I recently downloaded the FreeBSD 10.0-RELEASE snapshot for Raspberry Pi pointed to by the wiki.

It booted and the couple of ports I installed worked well so that is good and I am grateful to FreeBSD.

Now, I was wondering, what is the proper way to download the sources corresponding to the installed version? /usr/src/ is presently empty, you see, and there is something I'm wanting to peek at.

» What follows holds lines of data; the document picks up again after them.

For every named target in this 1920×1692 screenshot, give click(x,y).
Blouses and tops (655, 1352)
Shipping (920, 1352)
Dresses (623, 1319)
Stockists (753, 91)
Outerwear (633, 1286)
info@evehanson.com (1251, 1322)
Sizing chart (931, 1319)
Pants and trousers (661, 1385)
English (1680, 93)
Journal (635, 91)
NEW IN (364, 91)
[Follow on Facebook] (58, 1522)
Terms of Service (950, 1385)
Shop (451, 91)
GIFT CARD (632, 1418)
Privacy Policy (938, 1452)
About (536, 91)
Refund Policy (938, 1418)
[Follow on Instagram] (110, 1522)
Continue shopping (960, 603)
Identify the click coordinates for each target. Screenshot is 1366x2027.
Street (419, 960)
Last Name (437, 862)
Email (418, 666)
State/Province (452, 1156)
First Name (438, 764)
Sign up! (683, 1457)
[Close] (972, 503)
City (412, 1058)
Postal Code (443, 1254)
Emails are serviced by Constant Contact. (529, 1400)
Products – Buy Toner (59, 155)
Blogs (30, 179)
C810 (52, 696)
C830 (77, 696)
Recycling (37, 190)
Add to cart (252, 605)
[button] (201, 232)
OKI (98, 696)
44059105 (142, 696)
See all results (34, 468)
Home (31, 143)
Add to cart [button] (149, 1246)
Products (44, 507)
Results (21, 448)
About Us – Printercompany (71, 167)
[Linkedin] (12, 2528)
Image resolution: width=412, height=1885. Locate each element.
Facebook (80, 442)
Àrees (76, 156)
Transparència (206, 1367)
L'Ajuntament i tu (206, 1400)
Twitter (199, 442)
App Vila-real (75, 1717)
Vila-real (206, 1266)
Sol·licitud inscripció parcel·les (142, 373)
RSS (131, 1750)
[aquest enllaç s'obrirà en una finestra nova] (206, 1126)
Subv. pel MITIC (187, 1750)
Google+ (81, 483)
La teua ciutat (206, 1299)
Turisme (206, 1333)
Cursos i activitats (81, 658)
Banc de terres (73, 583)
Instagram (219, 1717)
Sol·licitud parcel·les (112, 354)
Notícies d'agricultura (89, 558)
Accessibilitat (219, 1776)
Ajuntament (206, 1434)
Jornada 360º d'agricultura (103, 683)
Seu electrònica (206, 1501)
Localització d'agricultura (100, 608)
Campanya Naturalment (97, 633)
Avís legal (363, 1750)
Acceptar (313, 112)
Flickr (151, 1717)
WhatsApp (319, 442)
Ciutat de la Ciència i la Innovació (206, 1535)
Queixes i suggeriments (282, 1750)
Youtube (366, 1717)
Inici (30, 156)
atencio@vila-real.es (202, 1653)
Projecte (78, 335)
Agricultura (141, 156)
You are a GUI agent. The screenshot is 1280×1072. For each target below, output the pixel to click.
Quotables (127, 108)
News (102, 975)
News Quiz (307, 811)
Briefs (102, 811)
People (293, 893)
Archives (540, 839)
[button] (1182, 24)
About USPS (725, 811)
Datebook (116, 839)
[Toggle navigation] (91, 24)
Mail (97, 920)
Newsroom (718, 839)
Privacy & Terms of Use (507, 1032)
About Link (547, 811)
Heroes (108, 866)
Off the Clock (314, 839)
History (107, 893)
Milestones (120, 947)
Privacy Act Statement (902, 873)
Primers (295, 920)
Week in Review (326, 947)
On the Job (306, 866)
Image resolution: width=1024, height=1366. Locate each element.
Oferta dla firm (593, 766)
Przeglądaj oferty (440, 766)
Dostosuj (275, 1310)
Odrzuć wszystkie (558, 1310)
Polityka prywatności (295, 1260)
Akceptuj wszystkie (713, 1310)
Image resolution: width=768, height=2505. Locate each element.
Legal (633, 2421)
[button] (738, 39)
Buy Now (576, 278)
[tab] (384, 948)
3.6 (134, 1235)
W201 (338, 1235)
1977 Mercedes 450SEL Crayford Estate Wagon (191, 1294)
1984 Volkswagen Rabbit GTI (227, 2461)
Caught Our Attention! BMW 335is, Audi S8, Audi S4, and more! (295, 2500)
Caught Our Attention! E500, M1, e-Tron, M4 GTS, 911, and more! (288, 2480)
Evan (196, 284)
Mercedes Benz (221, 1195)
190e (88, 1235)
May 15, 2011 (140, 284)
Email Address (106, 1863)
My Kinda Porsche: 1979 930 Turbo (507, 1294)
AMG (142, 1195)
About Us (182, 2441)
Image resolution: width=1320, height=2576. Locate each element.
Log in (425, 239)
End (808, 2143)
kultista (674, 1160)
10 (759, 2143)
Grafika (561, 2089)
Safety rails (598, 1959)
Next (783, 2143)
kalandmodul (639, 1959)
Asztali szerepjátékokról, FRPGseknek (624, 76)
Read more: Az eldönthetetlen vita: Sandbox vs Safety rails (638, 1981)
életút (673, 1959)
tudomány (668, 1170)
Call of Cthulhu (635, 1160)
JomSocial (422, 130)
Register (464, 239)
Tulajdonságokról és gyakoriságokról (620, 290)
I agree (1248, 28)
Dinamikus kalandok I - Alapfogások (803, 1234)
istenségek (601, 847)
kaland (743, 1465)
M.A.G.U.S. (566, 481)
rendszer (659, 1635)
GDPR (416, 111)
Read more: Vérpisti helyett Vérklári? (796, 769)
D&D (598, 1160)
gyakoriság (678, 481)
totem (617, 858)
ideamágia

Here's my `uname -a` in case it helps:

```
FreeBSD raspberry-pi 10.0-RELEASE FreeBSD 10.0-RELEASE #0 r260789: Fri Jan 31 18:40:22 UTC 2014  root@grind.freebsd.org:/usr/obj/arm.armv6/usr/src/sys/RPI-B  arm
```
Bonus question: How do I update both system and sources to latest release? I didn't realize when following the link in the wiki that it was the previous version. It's not super important to me to have the latest version, but it'd be nice still.


----------



## rpi-user (Jan 7, 2015)

I looked for src.txz at ftp://ftp.freebsd.org/pub/FreeBSD/releases/arm/armv6/ but there was only the ISO-IMAGES/ present there.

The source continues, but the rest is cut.